Consistent with the different response of Js among developmental stages, the stomatal density and size also responded differently to drought among developmental stages. The gw(max) was increased only for the young and old culms by changing stomatal density and size, but not for the mature culms. We speculate that the young and old culms maintain consistent Js through the increased gw(max) in the context that the stomatal aperture was reduced under TRT, while the decreased Js of the mature probably was due to the unchanged gw(max). Interestingly, different from the young which solely increased stomatal density without changing size, the old culms increased stomatal density but decreased stomatal size. Studies suggested that smaller stomata responded faster to environmental and internal cues (Drake et al. 2013; Kardiman and Ræbild 2017), which means stomata with smaller size closing faster under water stress. Therefore, the risk of hydraulic failure following increased stomatal density could be avoided by lowering stomatal size (Franks et al. 2009). On account of lacking secondary growth, the quantity and quality of functional stem vessels declines with developmental stages, and thus the ability for water uptake and transportation of old bamboos are the worst in three developmental stages of culms (Gielis 2015). Therefore, the old culms encountered the risk of potential hydraulic failure while maintaining water use under drought, but the reduced stomatal size coincidently was beneficial to avoid hydraulic failure. Actually, the different patterns of stomatal density and size in response to drought generated different drought sensitivity of water use of the culms at different developmental stages. Water use of the young and old culms were less sensitive to drought than the mature due to their stomatal adjustments. Furthermore, different developmental stages of culms probably triggered various water use strategies under drought.

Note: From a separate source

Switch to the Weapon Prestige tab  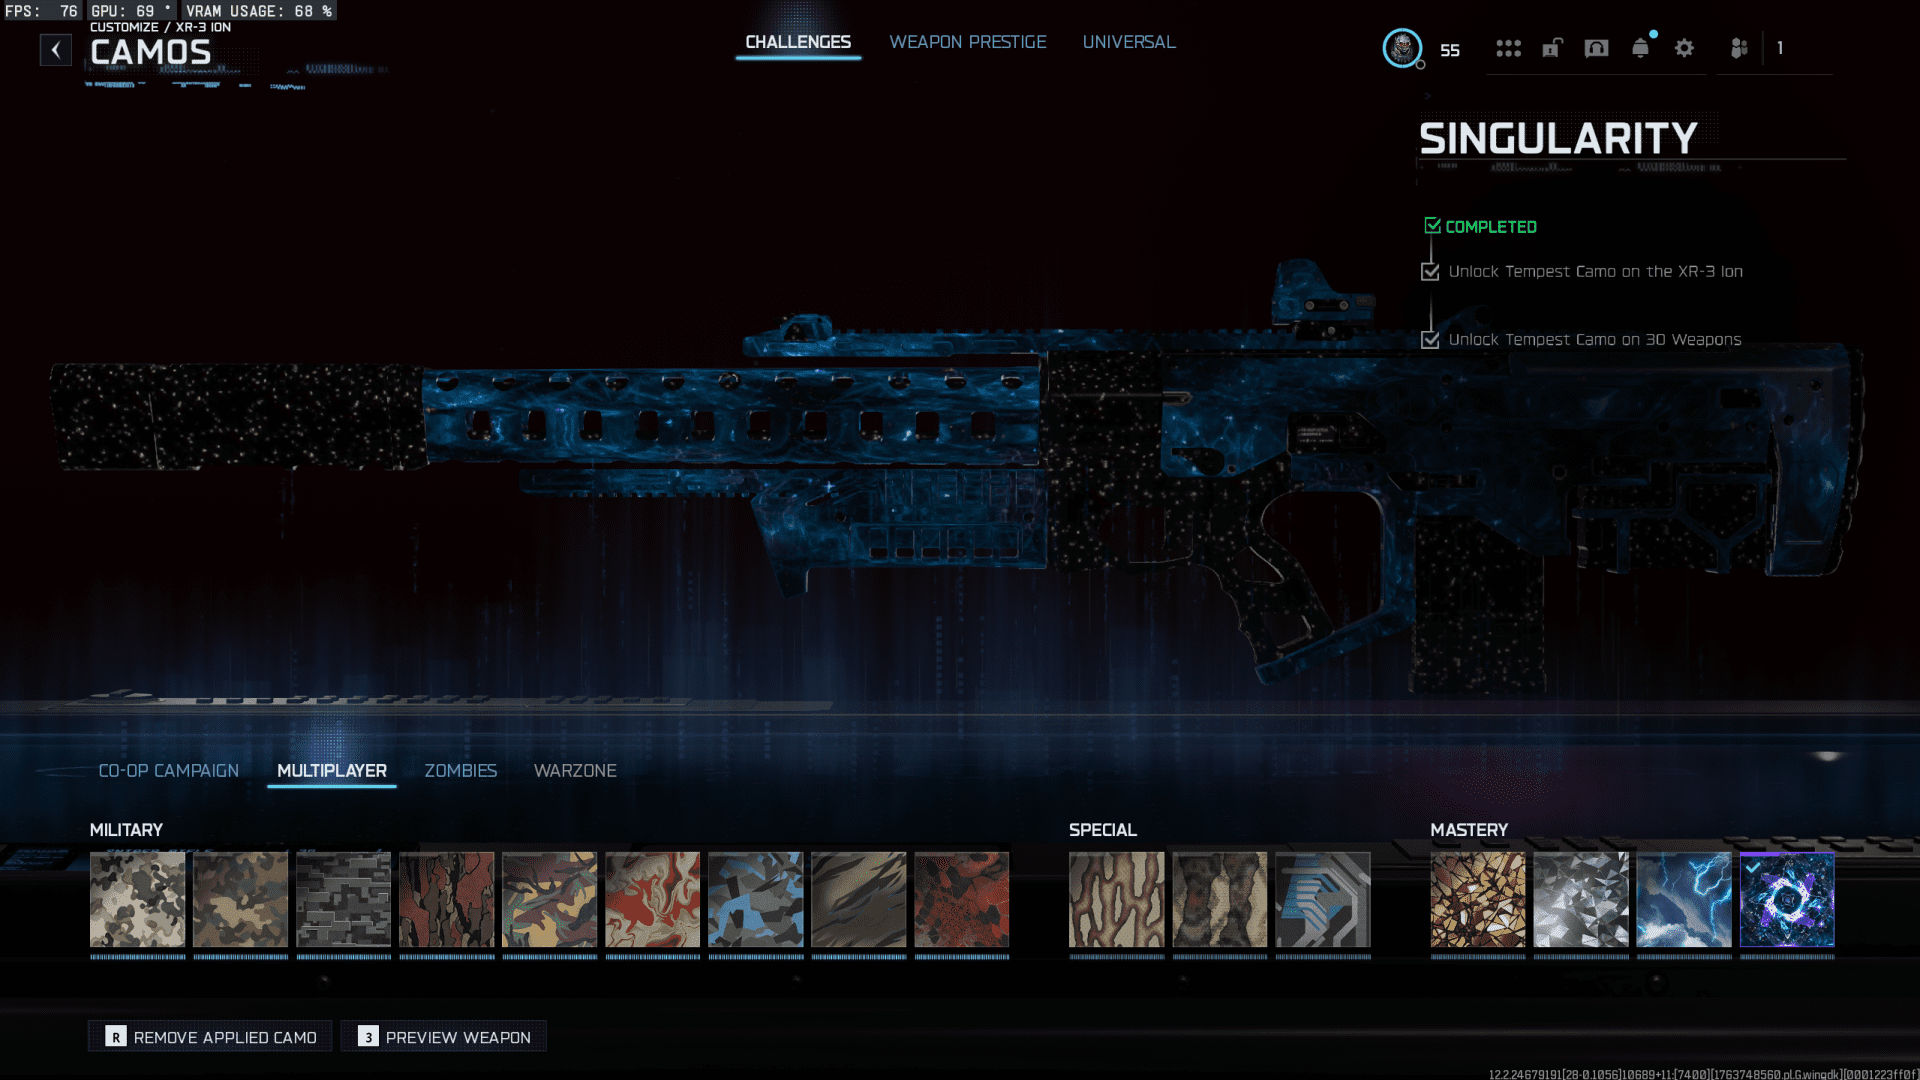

Different water use strategies to drought

Disparate trends in Js and ψleaf under TRT indicated different water use strategies in the three developmental stages of culms. The consistent Js and decreased ψleaf in the young culms under TRT were characteristic of a drought tolerant strategy, where Js was sustained at highly negative ψleaf. In contrast, a drought avoidance strategy was found in the old culms under TRT, where the ψmid did not change and Js was more sensitive to decreasing ψleaf than the young culms, suggesting that the old was more conservative to drought than the young culms. However, a recent study showed that all of three developmental stages of a sympodial bamboo species (Bambusa chungii) adopted the tolerant strategy under drought (Zhang et al. 2017). As the rhizome systems of the sympodial and monopodial bamboo are pronouncedly different, and the sympodial bamboo with tight clumping habit are native to tropical regions with a long dry season (Kleinhenz and Midmore 2001). In the relatively homogeneous habitat, different developmental stages of culms of the sympodial bamboo would be better to resist water deficit by taking the same water use strategy.

Conclusion

We found different responses of Js and ψleaf in three developmental stages of culms to manipulative drought, which were attributable to the developmental stage-specific structural and physiological variations of stomata. Importantly, the water use of the mature culms was the most sensitive under drought among three developmental stages. Further research is needed to quantify the role of clonal integration in the regulation of structural and physiological traits of bamboo culms at different developmental stages, and how Moso bamboo adjusts the composition of different developmental stages of culms, as well as feedbacks in this adjustment.